● Reading passage:
____________

The inspiration for Slatkin’s marriage to a wealthy debutante came to Dominick in 1987 at a lavish party held in a big white tent erected beside the Boathouse in Central Park. At the postwedding dinner, he had been seated next to Jesse Kornbluth’s mother and proceeded to “pump” Pearl Kornbluth for every detail of her son’s illustrious first wedding (“it cost $800,000 in 1984”) and subsequent short-lived marriage. What made it a curious conversation was Dominick’s interest in Jesse’s previous wife, Katharine, rather than his current hours-long bride, Annette Tapert. According to Jesse Kornbluth, his mother revealed “how my former mother-in-law, Anne Cox Chambers, called her to ask if there was any chance I’d go back to Katharine Johnson, and Nick put that in People Like Us.”
In that novel, the confluence of fiction and reality also tilts in the latter’s favor with Dominick’s introduction of the character Gus Bailey, who resembles the acerbic Burnsy Harrison, edited out of The Winners on the strong recommendation of Michael Korda. Gus Bailey is Dominick: a glossy magazine writer, divorced from an invalid wife and father of two adult sons, who hires a private detective to follow his daughter’s killer upon his release from jail after receiving a prison sentence of only two and a half years. In Dominick’s one fictional stretch, Bailey is heterosexual and very good in bed.
Prepublication of the novel, Women’s Wear Daily predicted another “La Côte Basque 1965” scandal in the making, even though Dominick protested, “I didn’t tell one private thing I know. There’s not one betrayal in this book.” Egos got manhandled nonetheless.
Annette and Oscar de la Renta were not happy with the characters of a wealthy socialite who marries a Greek shoe designer, named Loelia and Mickie Minardos. “It wasn’t based on Oscar,” Dominick told his publicist Judy Hilsinger. But the de la Rentas chose not to believe his denial. Their anger may have had less to do with People Like Us than the story Dominick told around town that the Argentinian fashion designer used to be nicknamed Darkie in his boarding-school days in Europe.

____________

● Data extract:
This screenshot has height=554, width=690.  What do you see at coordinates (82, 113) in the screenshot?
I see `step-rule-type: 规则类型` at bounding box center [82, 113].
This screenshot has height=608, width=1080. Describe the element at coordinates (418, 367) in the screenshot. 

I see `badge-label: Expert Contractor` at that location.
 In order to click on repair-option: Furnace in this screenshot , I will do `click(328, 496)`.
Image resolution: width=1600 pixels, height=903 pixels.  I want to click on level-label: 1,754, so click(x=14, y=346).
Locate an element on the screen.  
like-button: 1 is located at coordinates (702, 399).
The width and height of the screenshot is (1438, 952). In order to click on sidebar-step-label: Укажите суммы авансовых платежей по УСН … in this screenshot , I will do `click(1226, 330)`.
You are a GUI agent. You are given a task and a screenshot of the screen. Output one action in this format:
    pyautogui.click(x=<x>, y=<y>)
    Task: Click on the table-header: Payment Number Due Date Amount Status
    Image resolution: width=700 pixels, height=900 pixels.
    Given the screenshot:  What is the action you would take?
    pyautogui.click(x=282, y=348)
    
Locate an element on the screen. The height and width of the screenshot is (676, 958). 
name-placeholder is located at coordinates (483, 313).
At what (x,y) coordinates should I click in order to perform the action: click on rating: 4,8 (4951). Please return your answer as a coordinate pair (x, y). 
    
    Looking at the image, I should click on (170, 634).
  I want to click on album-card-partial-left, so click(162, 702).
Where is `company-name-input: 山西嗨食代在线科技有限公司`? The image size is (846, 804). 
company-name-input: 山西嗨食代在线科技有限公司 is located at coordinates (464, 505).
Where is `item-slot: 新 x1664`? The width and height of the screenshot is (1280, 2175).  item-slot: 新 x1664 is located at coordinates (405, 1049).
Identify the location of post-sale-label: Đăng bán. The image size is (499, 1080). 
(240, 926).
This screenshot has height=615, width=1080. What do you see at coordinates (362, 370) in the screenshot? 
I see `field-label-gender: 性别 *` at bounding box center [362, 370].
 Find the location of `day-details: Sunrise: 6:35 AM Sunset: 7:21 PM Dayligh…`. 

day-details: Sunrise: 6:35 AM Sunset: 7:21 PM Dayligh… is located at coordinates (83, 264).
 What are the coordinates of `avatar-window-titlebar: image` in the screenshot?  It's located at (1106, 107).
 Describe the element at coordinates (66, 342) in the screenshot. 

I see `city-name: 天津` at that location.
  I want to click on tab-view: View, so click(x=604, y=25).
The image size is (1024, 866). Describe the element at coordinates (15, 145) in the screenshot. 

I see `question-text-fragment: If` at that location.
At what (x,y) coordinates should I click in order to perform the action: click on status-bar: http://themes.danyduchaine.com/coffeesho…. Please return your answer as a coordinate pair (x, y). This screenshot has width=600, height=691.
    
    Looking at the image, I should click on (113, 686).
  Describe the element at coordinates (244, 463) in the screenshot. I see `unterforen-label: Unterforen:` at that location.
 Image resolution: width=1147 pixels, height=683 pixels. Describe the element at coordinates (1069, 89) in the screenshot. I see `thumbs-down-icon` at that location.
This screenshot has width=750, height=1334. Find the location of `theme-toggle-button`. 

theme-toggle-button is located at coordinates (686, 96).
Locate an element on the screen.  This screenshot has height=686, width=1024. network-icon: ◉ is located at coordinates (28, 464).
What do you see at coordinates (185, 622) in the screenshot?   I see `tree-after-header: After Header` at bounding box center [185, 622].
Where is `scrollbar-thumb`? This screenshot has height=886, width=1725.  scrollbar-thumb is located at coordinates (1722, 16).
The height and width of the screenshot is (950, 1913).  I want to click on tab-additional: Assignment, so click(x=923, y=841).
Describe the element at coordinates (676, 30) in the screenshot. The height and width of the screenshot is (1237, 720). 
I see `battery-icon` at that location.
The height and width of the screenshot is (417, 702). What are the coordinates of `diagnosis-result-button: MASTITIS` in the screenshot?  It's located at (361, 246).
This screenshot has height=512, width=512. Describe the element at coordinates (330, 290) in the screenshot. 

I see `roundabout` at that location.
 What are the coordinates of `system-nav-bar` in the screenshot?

____________

● Brief 1: Reproduce the entries verbatim, everything from the line containing "The width and height of the screenshot is (1438, 952)." down to the line containing "name-placeholder is located", both included.
● Brief 2: Carry on the passage about Dominick and the novel People Like Us, picking up after its final sentence.

● Final answer 1:
The width and height of the screenshot is (1438, 952). In order to click on sidebar-step-label: Укажите суммы авансовых платежей по УСН … in this screenshot , I will do `click(1226, 330)`.
You are a GUI agent. You are given a task and a screenshot of the screen. Output one action in this format:
    pyautogui.click(x=<x>, y=<y>)
    Task: Click on the table-header: Payment Number Due Date Amount Status
    Image resolution: width=700 pixels, height=900 pixels.
    Given the screenshot:  What is the action you would take?
    pyautogui.click(x=282, y=348)
    
Locate an element on the screen. The height and width of the screenshot is (676, 958). 
name-placeholder is located at coordinates (483, 313).

● Final answer 2:
Other people were also miffed. In People Like Us, Dominick turned the fawning Women’s Wear Daily columnist Aileen Mehle into the fawning columnist Dolly de Longpre. Dominick’s friend Alice Mason told him that Mehle had read early galleys of the novel, and if he did not change the de Longpre character substantially there would be serious repercussions. Dominick denied making any edits, but another society columnist, David Patrick Columbia, insisted changes were made to accommodate the woman best known as Suzy in Women’s Wear Daily. Perhaps not enough changes were made. Seated next to Mehle at a Metropolitan Museum gala hosted by actor Michael Douglas and his soon-to-be ex-wife, Diandra, Dominick overheard Suzy vow, “I will not be where this man is!” He liked Mehle when she wrote about his Black and White Ball in her Journal-American column. Dominick did not like Mehle when she subsequently wrote about Lenny and him, opining, “She’s the cattle heiress. He’s the vice president of Four Star, and that’s about four more stars than you can give this marriage.”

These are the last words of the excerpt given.